**Work to be completed:** Once the line with "You are a GUI" has been located in the records below, set down that line and all subsequent lines exactly, omitting the pictures.

*** Source material Section Begins ***

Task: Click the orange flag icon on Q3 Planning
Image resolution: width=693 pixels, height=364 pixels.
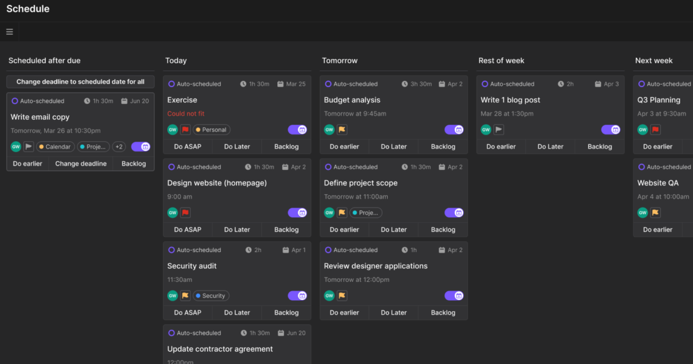Action: point(655,130)
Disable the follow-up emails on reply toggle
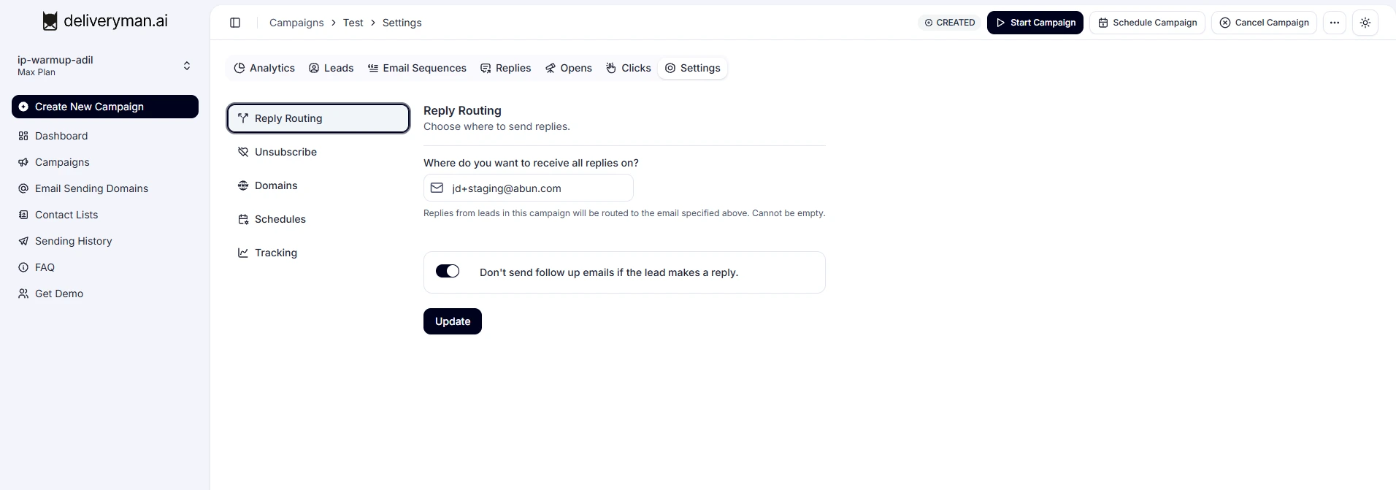 pos(448,272)
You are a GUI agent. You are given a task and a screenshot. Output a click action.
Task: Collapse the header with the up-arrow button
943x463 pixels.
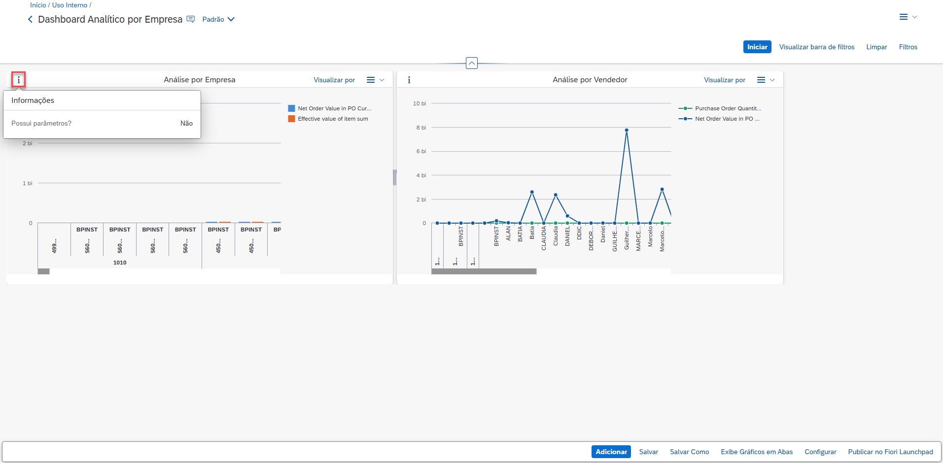tap(472, 63)
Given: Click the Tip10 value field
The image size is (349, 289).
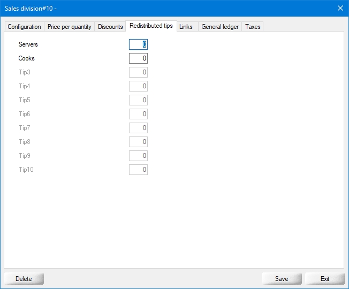Looking at the screenshot, I should click(x=138, y=170).
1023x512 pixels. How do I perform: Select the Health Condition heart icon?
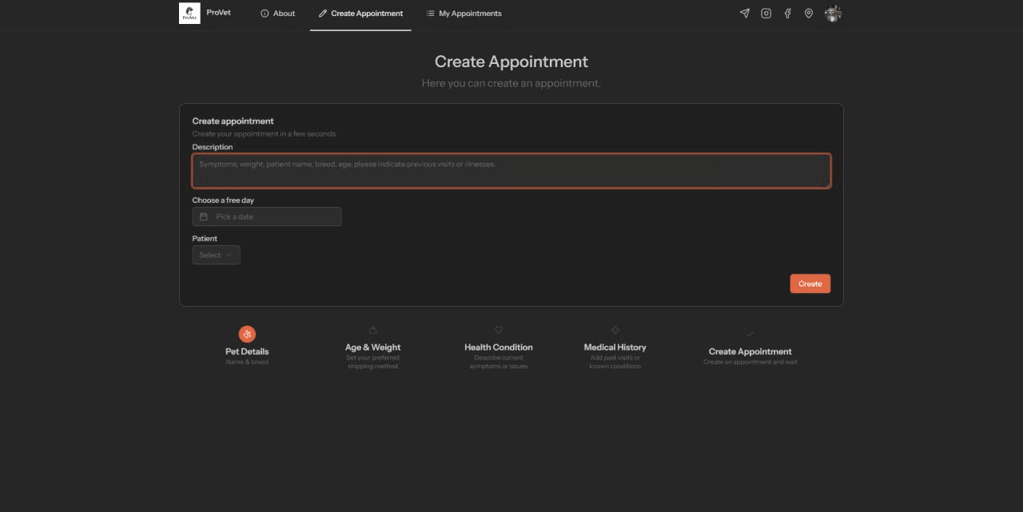point(498,330)

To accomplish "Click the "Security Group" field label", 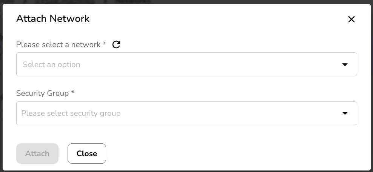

*** Source material Section Ends ***

**Result of the exercise:**
You are a GUI agent. You are given a task and a screenshot. Output a click action.
Task: Collapse the header with the up-arrow button
943x463 pixels.
tap(472, 63)
Given: Click the Tip10 value field
The image size is (349, 289).
Looking at the screenshot, I should click(x=138, y=170).
1023x512 pixels. How do I perform: Select the Health Condition heart icon?
point(498,330)

To accomplish "Click the "Security Group" field label", 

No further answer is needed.